┌──
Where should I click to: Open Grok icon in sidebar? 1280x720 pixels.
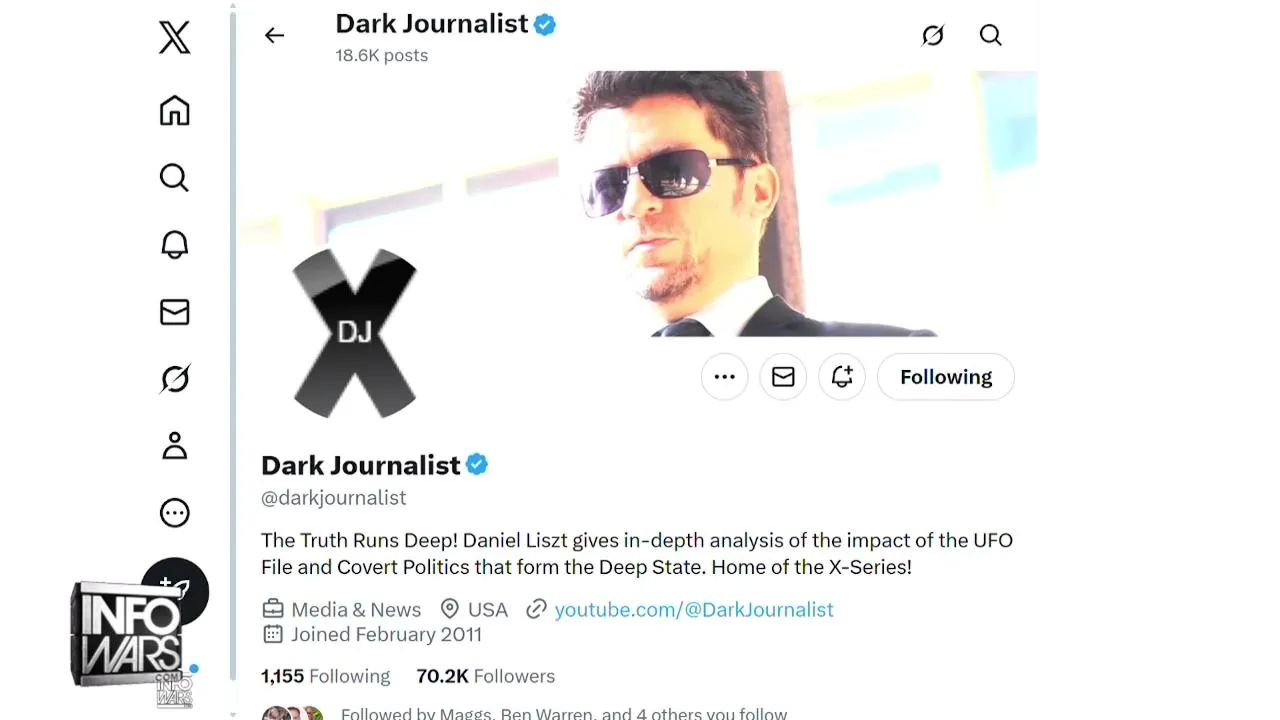pos(174,379)
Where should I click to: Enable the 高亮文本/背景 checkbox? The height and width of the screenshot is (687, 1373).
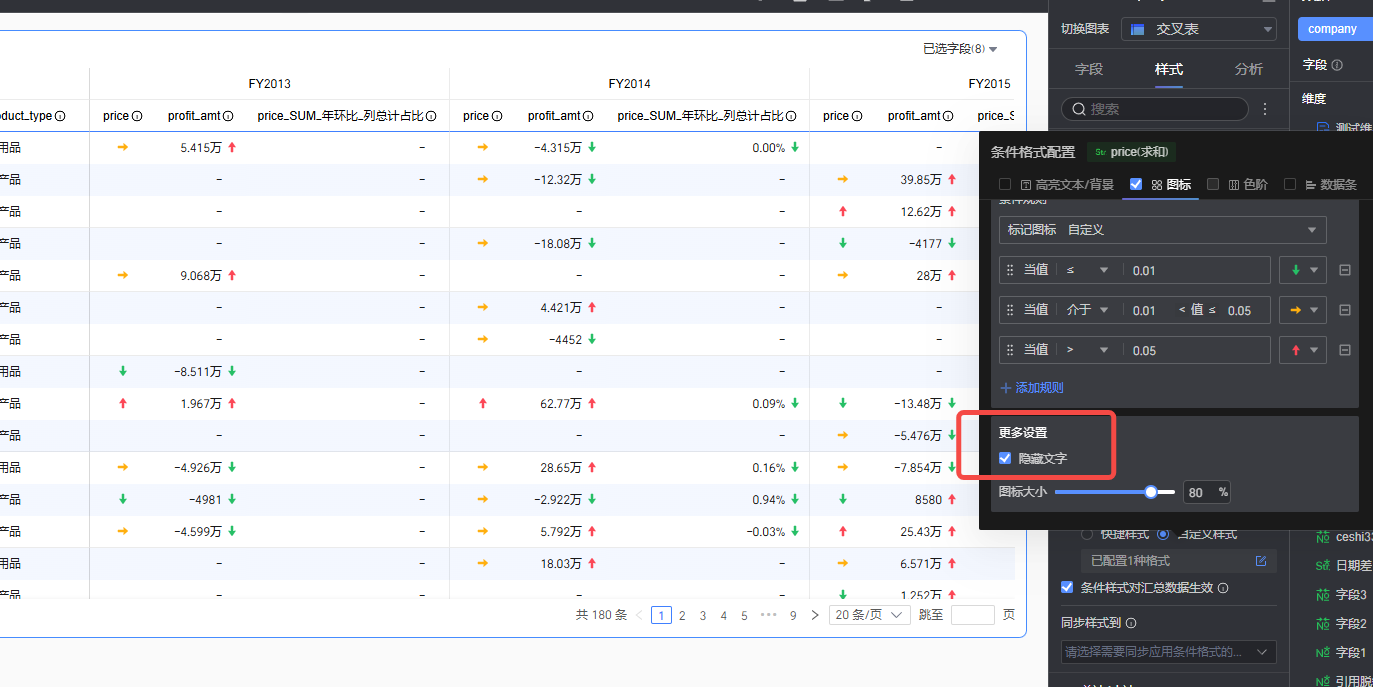pos(1006,184)
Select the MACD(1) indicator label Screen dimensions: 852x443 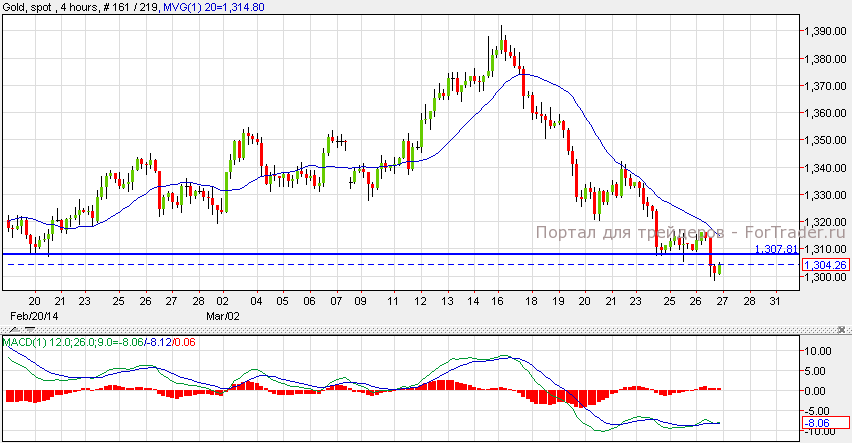click(x=23, y=342)
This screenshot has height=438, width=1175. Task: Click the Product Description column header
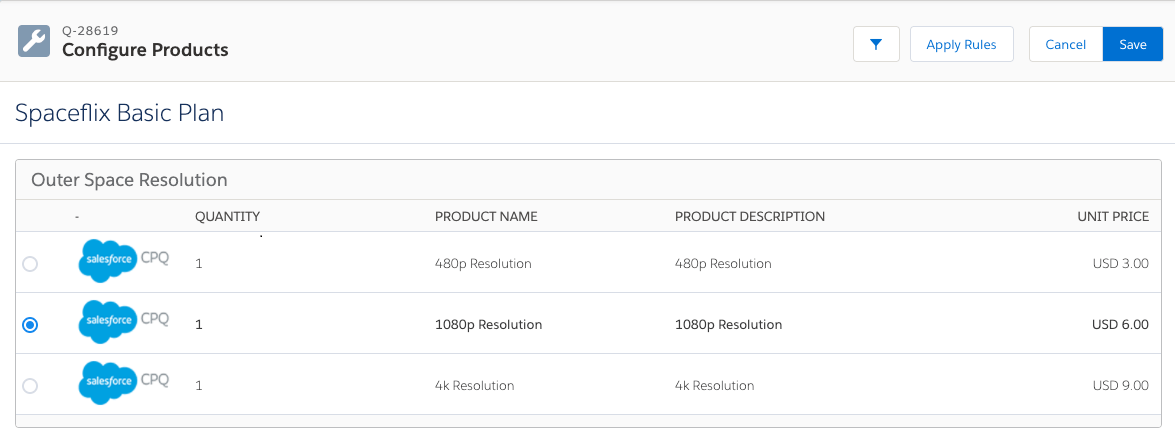(x=749, y=216)
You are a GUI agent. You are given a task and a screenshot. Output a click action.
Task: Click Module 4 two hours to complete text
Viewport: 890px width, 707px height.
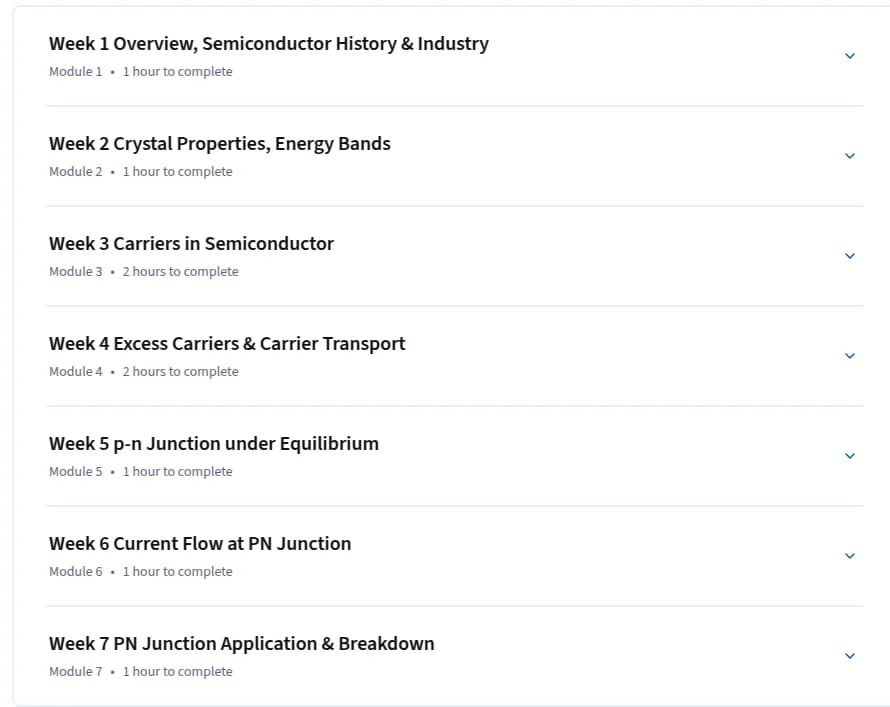144,371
└──
## Requirement
Retype the line containing "Task: Click Module" and each line after it through the last line of the entries above, exactly, with no pictures and nothing else.

## Task solution
Task: Click Module 4 two hours to complete text
Viewport: 890px width, 707px height.
144,371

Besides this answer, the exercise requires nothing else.